VITERBO – “Dobbiamo intavolare un dialogo con Ferrovie per cercare di realizzare un parking da una settantina di posti nella zona di Porta Romana”. Così l’assessore alla qualità degli spazi urbani Emanuele Aronne.
Intervistato da Giulio Della Rocca, sulle pagine social de La Fune e Tuscia in Fiore, Aronne ha tenuto a dare delle informazioni concrete su un ragionamento in atto per quanto riguarda il problema parcheggi in una zona complessa come quella del quadrante Sud della città. La possibilità di acquisire da Ferrovie un’area di 2mila metri su via San Biele è stata anche accennata a uno degli ultimi consigli comunali. Si tratta di uno spazio di circa 2mila metriquadrati, utile per circa 65-70 posti. Non certo un grande parcheggio ma comunque un intervento positivo sul problema dell’area e possibile in tempi rapidi, Ferrovie permettendo.

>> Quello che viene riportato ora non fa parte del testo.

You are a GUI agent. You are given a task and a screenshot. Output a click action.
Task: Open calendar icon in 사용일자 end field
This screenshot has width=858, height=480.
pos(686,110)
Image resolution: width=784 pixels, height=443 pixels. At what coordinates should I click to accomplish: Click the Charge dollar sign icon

“Il tutto – ha spiegato Aronne – in attesa che Francigena si trasferisca al Poggino e si possa aprire una prospettiva di multipiano nello spazio comunale dove oggi si trovano gli autobus e gli uffici della partecipata. Lì ci sono i metri, con un progetto su tre livelli, per fare parcheggiare tranquillamente 400 macchine”.

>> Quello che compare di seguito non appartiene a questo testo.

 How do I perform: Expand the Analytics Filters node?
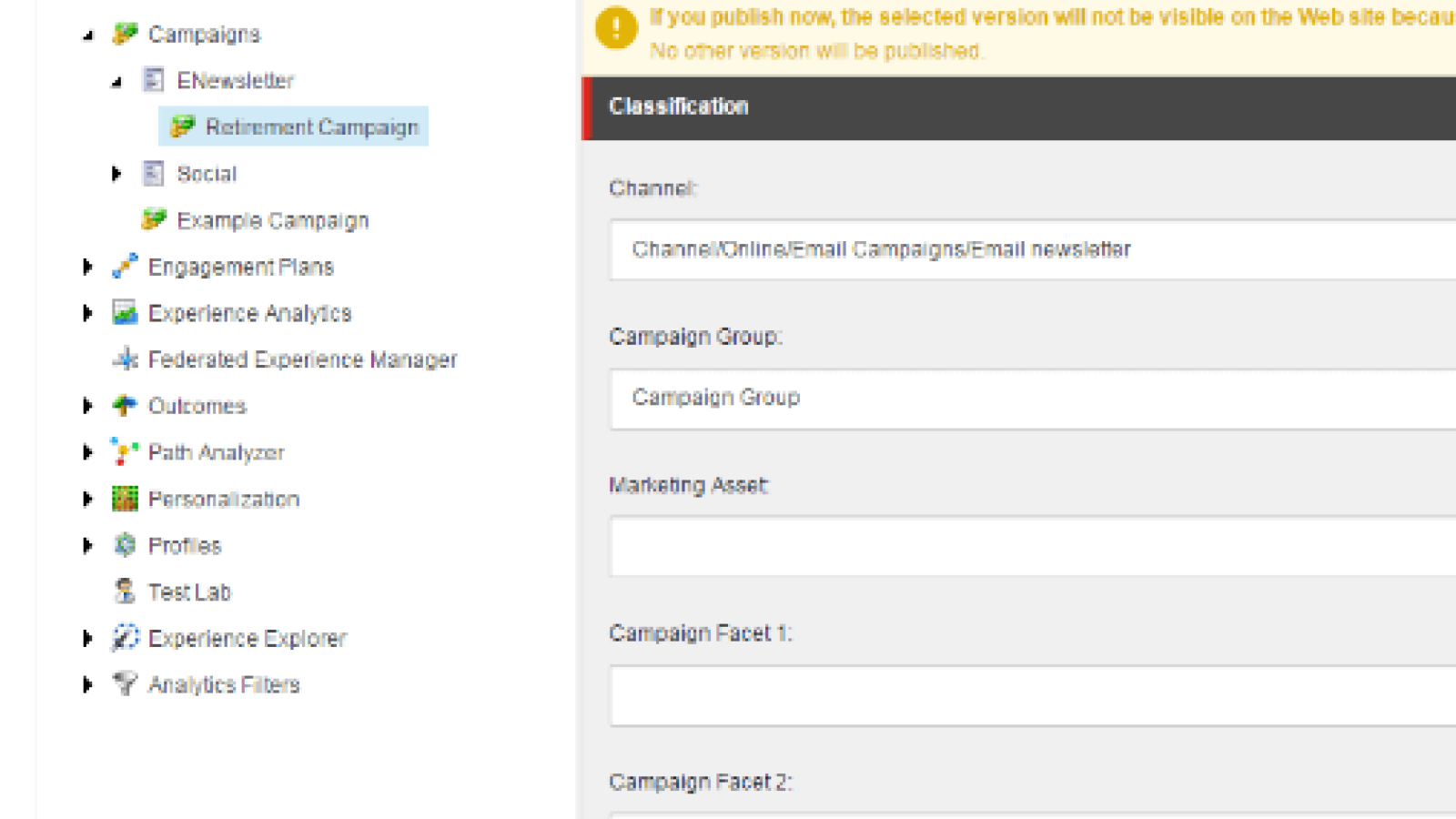tap(86, 684)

L’assessore ha tenuto a precisare che nell’area Francigena di San Biele non potranno essere realizzate palazzine: “Quella, da piano regolatore, è area a parcheggio e il fatto che lo sia già ci permette di stare tranquilli e attendere che la società abbia una nuova sede, la cui costruzione al Poggino sarà appaltata a metà 2026, per potere progettare un multipiano. In questi giorni ne hanno dette di ogni, senza conoscere le carte e parlando, come spesso accade, a sproposito. Castronerie da social, scritte per manipolare le persone e costruire teoremi a proprio uso e consumo. I fatti sono molto limpidi. Oggi non ha senso avviare la progettazione del parcheggio a San Biele perché non ci potremo mettere mano prima di un paio d’anni almeno. Quindi sarebbe una progettazione che poi andrebbe rivista perché in due anni i prezzi variano”.